▸ OBJECTIVE: Copy the following entries word for word, leaving out the pictures.

▸ PROVIDED INFORMATION:
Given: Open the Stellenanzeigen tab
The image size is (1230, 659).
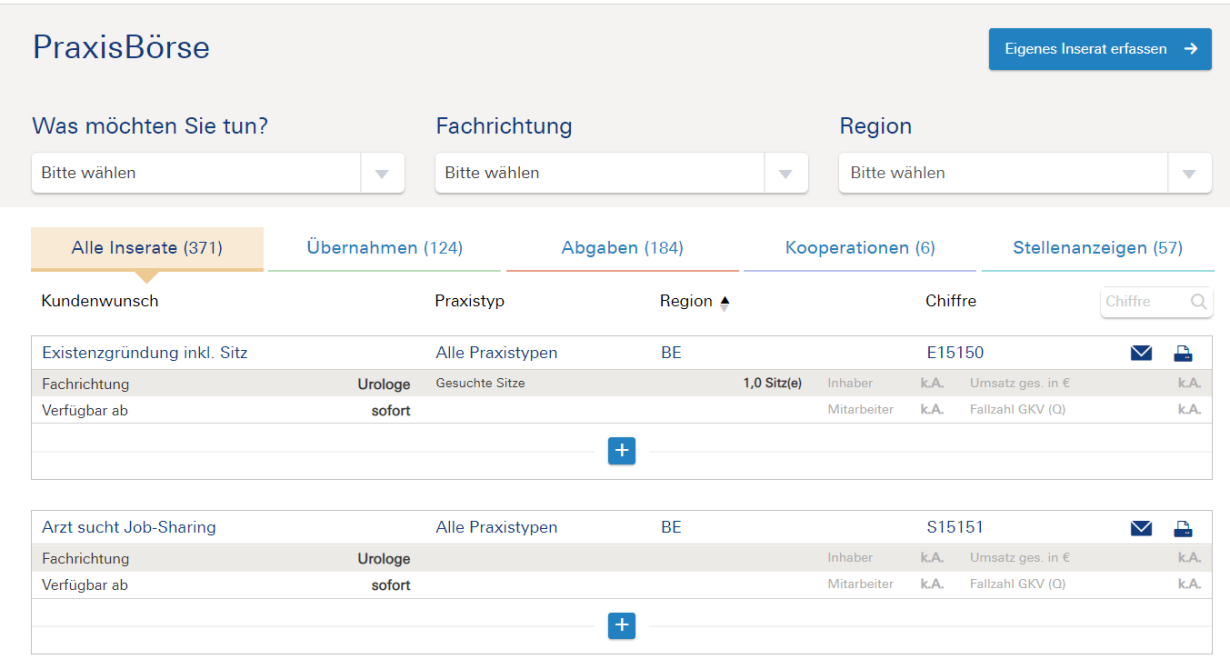Looking at the screenshot, I should (x=1097, y=248).
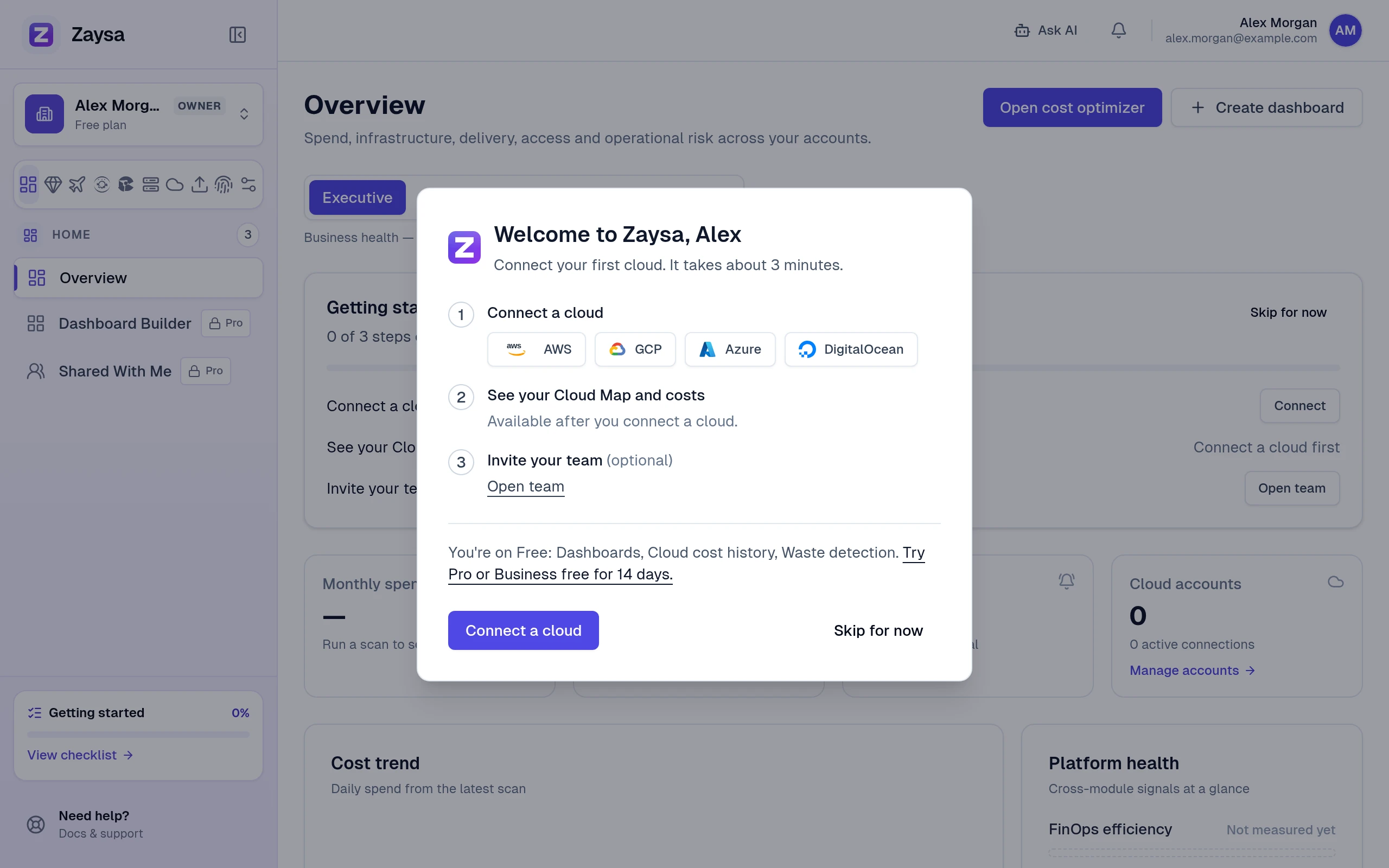This screenshot has width=1389, height=868.
Task: Click the Connect a cloud primary button
Action: pos(523,630)
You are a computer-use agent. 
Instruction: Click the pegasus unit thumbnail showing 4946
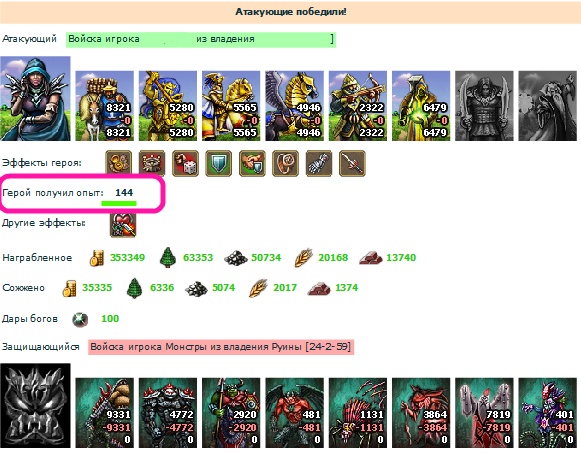tap(294, 106)
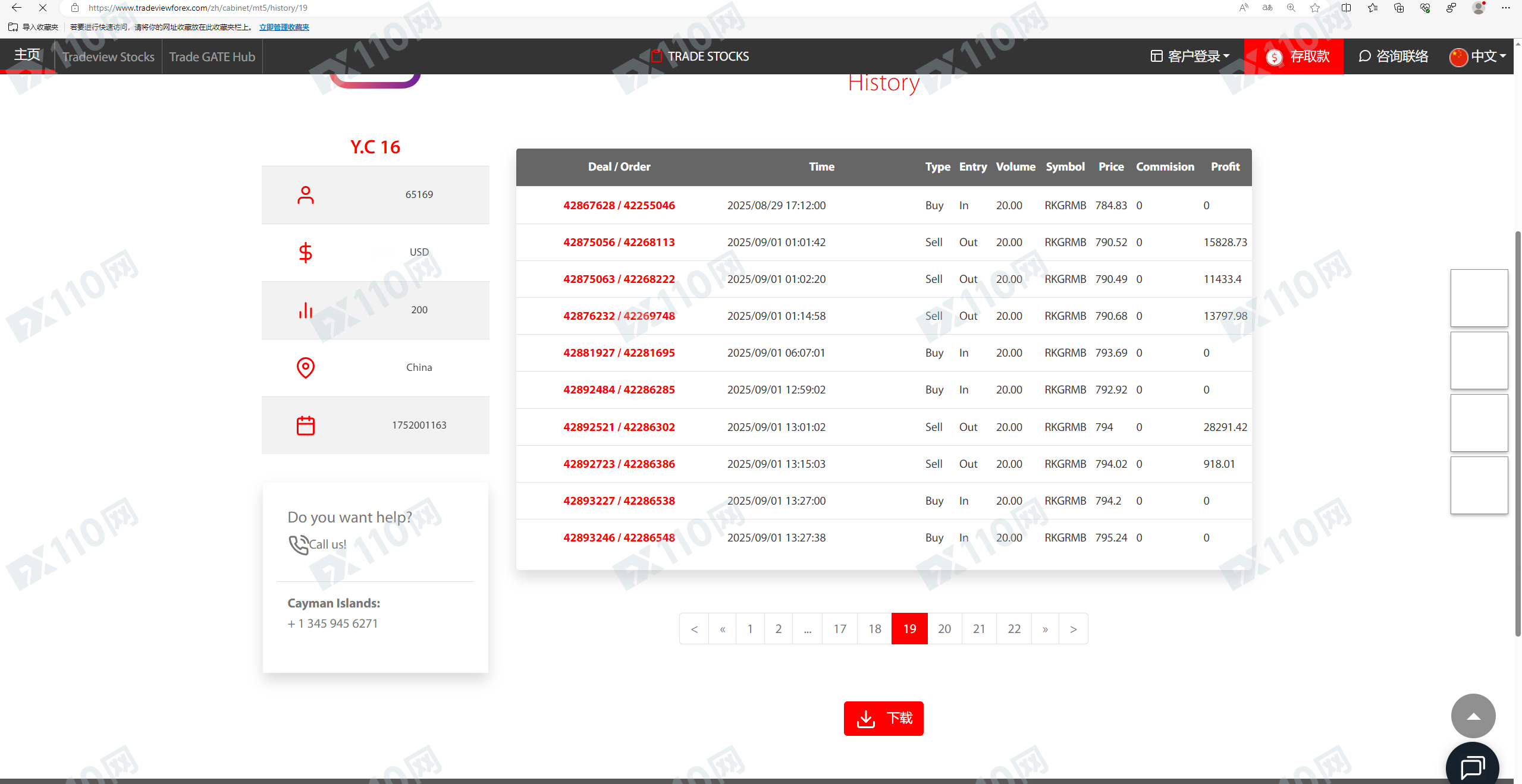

▸ TASK RESULT:
Given: Open the Stellenanzeigen tab
The image size is (1230, 659).
Looking at the screenshot, I should (x=1097, y=248).
This screenshot has width=1389, height=868.
Task: Click the Connect a cloud primary button
Action: pos(523,630)
You are a computer-use agent. 
Instruction: Click the pegasus unit thumbnail showing 4946
tap(294, 106)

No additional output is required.